> [TASK DESCRIPTION]: Please give back an exact reproduction of the lines from the one with "All Watch Designers (457, 1176)" through the end of the entries below, and no others.

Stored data
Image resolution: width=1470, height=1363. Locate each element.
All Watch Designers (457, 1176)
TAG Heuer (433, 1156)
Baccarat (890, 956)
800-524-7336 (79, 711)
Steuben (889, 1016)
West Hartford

> [RESULT OF THIS EXERCISE]:
All Watch Designers (457, 1176)
TAG Heuer (433, 1156)
Baccarat (890, 956)
800-524-7336 (79, 711)
Steuben (889, 1016)
West Hartford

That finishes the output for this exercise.